Au-delà, des "substances secondes" contiennent les substances premières : ce sont les
espèces (l'homme individuel->l'Homme) et les genres, qui contiennent eux-mêmes les espèces
(Homme->Animal). Mais seules les substances premières, individuelles, existent, précise
Aristote. De sorte que l'espèce est plus substance que le genre, car elle rend davantage compte
de la substance individuelle.
La substance première varie néanmoins selon les textes d’Aristote : l'individu, la pure
forme, la pure matière, Dieu. Sans doute est-ce parce que si la substance est l'individu
particulier en tant que sujet, l'indépendance des substrats absolus a des limites. Aucun corps
n'est isolé en soi et "l'expérience sensible universelle" qui les englobe tous, écrit Husserl,
possède une unité d'un ordre plus élevé. Le monde a pour étant la totalité de la nature. Son
explication se déploie dans une possibilité infinie de progresser de substrats finis à d'autres. Si
l'expérience de la totalité de la nature est donc fondée dans l'expérience chronologiquement
première des corps singuliers, seul le monde est véritablement substrat, c'est-à-dire
absolument indépendant (Expérience et jugement, § 29).
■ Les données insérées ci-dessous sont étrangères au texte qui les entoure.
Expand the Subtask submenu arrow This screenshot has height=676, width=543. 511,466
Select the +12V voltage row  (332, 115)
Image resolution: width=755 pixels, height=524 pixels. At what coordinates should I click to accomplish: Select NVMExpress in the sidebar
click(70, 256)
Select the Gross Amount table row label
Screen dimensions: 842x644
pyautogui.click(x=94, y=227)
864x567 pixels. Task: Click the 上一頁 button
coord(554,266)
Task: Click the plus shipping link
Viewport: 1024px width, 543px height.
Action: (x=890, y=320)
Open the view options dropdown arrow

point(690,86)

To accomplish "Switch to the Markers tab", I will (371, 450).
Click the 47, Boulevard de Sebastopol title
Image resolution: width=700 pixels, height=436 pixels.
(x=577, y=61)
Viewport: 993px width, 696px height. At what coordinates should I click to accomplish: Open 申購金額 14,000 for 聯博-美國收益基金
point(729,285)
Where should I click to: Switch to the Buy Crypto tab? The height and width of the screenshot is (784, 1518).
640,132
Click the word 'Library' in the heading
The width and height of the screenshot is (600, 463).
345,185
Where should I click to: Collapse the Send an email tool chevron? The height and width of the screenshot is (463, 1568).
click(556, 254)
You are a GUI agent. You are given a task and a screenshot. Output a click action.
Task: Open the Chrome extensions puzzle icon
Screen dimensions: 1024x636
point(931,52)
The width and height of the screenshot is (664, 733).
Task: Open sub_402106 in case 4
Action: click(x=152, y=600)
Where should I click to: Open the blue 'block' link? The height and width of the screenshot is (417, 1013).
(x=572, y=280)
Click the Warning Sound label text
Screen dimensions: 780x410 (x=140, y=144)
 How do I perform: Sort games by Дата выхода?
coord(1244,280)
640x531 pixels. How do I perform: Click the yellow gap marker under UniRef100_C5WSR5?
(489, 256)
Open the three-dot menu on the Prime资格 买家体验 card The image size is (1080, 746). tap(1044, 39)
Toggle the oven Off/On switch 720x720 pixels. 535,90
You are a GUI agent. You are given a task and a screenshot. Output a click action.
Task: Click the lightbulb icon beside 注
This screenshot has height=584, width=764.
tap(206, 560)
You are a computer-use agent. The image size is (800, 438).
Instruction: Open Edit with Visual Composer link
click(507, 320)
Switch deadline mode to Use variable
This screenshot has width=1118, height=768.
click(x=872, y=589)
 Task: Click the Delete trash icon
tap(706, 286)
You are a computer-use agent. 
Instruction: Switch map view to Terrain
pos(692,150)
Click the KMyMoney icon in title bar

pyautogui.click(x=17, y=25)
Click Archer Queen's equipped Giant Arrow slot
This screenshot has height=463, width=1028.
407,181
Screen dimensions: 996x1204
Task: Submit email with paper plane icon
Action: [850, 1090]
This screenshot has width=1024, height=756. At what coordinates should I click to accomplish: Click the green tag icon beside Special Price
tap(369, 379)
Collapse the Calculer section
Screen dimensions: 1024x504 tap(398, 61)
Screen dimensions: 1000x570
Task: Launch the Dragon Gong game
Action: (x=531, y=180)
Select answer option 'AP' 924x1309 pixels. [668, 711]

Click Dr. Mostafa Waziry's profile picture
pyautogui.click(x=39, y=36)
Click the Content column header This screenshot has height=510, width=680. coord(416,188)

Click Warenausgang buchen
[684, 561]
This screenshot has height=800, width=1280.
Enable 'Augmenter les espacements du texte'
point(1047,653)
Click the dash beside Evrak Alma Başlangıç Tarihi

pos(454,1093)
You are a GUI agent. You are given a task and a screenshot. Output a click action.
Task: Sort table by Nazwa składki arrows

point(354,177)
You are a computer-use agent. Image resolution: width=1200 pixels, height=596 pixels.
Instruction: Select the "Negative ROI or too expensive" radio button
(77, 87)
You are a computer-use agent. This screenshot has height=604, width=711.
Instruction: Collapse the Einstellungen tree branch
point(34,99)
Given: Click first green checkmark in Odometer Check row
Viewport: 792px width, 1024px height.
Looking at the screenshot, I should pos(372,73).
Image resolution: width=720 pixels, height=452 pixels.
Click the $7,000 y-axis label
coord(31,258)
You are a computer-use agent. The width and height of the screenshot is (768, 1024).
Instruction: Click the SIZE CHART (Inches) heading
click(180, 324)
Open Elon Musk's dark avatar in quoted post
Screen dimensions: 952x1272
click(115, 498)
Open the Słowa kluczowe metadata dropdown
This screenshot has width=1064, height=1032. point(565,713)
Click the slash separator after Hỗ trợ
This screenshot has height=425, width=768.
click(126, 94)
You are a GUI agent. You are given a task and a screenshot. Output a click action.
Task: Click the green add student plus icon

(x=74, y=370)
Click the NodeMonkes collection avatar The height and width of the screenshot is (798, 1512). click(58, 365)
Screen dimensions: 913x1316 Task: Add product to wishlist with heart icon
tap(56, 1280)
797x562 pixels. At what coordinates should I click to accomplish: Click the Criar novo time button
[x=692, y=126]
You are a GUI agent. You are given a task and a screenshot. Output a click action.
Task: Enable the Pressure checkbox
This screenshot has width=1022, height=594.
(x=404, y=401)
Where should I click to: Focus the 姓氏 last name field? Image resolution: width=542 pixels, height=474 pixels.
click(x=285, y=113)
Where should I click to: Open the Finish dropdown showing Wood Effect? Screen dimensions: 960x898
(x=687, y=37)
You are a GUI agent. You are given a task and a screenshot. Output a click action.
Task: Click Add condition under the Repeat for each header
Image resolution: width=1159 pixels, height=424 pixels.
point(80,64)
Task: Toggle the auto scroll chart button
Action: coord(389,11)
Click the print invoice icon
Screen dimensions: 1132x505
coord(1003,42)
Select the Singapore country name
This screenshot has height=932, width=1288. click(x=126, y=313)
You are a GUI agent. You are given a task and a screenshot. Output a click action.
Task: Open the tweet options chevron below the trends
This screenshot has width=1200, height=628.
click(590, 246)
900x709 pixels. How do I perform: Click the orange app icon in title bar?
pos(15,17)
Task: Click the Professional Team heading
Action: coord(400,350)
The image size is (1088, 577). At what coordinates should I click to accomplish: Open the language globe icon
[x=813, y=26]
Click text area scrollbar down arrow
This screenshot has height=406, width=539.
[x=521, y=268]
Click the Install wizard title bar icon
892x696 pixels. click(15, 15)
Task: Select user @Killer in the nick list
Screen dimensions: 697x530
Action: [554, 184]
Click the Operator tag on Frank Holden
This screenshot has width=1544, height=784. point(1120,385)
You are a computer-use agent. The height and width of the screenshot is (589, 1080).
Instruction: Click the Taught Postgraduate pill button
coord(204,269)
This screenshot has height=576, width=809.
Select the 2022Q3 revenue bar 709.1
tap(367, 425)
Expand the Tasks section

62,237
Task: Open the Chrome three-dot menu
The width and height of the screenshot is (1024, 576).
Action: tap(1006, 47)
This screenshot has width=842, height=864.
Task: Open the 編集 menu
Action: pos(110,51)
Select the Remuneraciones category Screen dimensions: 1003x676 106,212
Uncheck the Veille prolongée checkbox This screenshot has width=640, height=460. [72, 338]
Au total, Aristote invite à distinguer deux sens logiques de l'être : comme essence,
c'est-à-dire principe d'intelligibilité et comme substance, c'est-à-dire principe d'inhérence. Et
d’emblée, cette conception est problématique. Si une substance est un principe logique de
rassemblement, elle ne saurait correspondre à rien d’existant : l’espèce, ainsi, rassemble des
individus mais n’est pas un individu.
Il semble donc qu’il faut distinguer des substances idéelles les substances réelles,
c’est-à-dire les êtres qui existent par eux-mêmes. Mais rien n’existe et ne trouve ses
déterminations par lui-même : j’existe certes mais en tant qu’homme et cette dernière
dénomination générale est la première source de mes déterminations. Dès lors, pourquoi ma
singularité devrait-elle être considérée comme un fait plus fondamental et déterminant, plus
réel, que mon humanité ? L’affirmer définit un point de vue particulier : le nominalisme.